Женщина взяла топор и пошла на улицу. Я догнал ее в сенцах:
— Секундочку, мамаша! Дайте я разомнусь…
— Ну что тебе надо? Пришел спать, так спи…
— Давайте, давайте, мамаша! Солдат должен помогать гражданскому населению.
— Вот ведь надоедный какой…
Она все-таки отдала мне топор и возвратилась в избу.
За мазаным сараем, стены которого продырявили пули и осколки, я обнаружил несколько сухих яблонек да обломанную снарядом вишню. Никакой живности нигде не было. О ней напоминали только мокрые перья да куриная голова с пустыми глазницами, валявшаяся в крапиве.
Тупая, но все еще не остывшая злость снова начала накатывать на меня. Я схватил топор и принялся торопливо рубить дрова. Рубил, рубил, секира сорвалась с топорища да чуть не в лоб мне.
— Вот так хозяйство!
Позади меня кто-то захихикал. Я обернулся. За низким плетнем стоял голенастый, как петух, парнишка в живописно залатанной рубахе.
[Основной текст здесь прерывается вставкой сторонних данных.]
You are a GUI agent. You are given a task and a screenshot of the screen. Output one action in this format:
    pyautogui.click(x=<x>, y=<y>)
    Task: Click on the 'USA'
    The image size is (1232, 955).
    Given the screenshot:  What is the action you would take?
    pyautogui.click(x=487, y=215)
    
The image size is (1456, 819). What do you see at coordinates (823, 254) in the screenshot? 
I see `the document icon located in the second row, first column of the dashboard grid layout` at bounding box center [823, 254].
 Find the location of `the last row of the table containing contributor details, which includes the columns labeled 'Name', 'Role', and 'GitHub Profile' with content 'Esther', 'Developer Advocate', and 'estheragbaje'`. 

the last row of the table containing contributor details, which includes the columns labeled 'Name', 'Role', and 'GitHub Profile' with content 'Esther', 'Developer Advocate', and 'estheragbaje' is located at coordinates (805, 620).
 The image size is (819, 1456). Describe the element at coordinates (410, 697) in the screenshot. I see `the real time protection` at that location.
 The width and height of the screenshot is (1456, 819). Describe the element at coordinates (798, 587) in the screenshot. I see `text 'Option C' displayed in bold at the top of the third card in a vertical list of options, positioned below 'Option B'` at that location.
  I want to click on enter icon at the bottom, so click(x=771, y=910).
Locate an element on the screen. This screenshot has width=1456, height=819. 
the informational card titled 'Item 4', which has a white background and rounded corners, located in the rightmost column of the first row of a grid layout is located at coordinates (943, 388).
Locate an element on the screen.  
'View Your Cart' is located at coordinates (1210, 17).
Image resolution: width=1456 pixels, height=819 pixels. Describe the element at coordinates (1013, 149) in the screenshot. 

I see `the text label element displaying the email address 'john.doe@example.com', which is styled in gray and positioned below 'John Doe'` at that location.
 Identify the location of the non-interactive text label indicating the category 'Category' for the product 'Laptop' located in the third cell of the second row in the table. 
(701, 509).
Ноги у него были до того вымазаны грязью, что казались обутыми в ичиги.
— Ты чего тут подглядываешь? — спросил я. — Вот попало бы топором в котелок-то, и загремел бы к Богу в рай.
Мальчишка шмыгнул носом, почесал ногу об ногу:
— Не больно пужай, не из пужливых!
— Смотри, какой отчаянный!
В ответ на это мальчишка выпалил:
— Ты зачем тута на ночь встал? Тута фашистиха живет!
— Постой, постой, — опешил я. — Как — фашистиха?
— Так, фашистиха! Не знаешь, так не лезь, куда не полагается.
Выражение на моем лице, видно, было такое, что мальчишка посчитал нужным пояснить:
— Ейный сын с фронта смылся и в полицаи наладил. Его наши стукнули во-он тама, — махнул мальчишка в поле.